Krzysztof Ibisz funduje sobie botoks, piszę swoją książkę, przyrównuję się do Daniela Craiga a Cezary Pazura .... Cezary Pazura robi film, Weekend, szumnie zapowiadany jako polski Pulp Fiction.
Prawda jest taka, że debiutancki film Pazury to niezdarnie składane klocki Lego, gdzie żaden klocek nie leży tam gdzie powinien. Nic tutaj do siebie nie pasuję.
Zadaję sobie pytania:
To obraz rozpaczy podstarzałego faceta czy obraz rozpaczy polskiego kina? A może i jedno i drugie?
Skoro Pazura w wywiadach twierdził, że szanuję polskiego widza i uważa go za najbardziej wybrednego i inteligentnego, to serwując nam coś takiego, dla mnie jest to dobitny dowód na to, że jesteśmy krajem idiotów.
Gdyby ów film miał choć krzte poczucia humoru, choćby i tego siarczystego, ale mającego ikre.... niestety nie. Dialogi są wyjątkowo drętwe. Daleko im do takiego Poranku Kojota, który też przecież wybitnym dziełem nie był.

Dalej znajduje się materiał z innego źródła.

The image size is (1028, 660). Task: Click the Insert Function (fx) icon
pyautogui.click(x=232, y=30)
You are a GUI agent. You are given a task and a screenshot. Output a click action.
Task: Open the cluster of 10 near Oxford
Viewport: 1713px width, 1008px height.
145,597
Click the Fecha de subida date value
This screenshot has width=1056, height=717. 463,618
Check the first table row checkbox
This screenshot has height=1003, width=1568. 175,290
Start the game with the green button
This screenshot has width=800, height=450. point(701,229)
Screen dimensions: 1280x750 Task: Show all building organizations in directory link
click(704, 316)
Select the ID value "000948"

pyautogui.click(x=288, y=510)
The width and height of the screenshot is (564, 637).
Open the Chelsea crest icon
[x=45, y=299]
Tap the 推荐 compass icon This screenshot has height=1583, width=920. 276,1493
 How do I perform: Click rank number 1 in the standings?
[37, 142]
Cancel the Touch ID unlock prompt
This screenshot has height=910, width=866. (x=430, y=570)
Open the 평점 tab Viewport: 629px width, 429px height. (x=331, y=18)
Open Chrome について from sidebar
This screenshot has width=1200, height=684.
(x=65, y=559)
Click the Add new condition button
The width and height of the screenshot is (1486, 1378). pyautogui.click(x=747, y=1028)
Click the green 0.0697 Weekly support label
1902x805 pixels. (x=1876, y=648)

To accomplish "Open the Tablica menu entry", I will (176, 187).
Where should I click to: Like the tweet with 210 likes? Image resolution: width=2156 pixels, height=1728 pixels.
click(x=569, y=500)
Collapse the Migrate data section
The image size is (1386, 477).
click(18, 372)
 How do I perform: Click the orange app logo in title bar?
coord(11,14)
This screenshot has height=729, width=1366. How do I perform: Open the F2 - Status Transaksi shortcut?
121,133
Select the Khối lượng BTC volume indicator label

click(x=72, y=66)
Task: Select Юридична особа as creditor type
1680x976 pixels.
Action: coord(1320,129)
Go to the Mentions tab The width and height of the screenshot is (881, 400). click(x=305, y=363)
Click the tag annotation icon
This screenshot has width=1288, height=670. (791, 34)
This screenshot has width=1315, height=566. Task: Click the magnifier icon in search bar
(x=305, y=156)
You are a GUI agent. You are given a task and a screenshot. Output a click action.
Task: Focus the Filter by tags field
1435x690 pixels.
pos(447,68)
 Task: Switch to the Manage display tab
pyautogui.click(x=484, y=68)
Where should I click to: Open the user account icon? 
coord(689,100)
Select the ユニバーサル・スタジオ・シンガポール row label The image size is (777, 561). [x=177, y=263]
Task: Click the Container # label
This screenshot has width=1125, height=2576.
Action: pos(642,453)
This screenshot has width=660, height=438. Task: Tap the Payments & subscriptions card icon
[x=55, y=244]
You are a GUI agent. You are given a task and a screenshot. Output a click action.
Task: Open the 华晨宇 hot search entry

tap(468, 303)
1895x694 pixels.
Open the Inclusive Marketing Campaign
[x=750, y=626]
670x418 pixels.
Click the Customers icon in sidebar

Cezary Pazura rozśmiesza i zadziwia, ale nie w tą stronę którą powinien. Jestem zażenowany, że tak doświadczony aktor, współpracujący przecież dawniej z Pasikowskim, zrobił taki teatr, teatr rozpaczy.
Jeszcze panie Cezary, kupić wielką bryke i znaleźć 20 lat młodszą kochankę.... zaraz zaraz, pan to chyba już zrobił?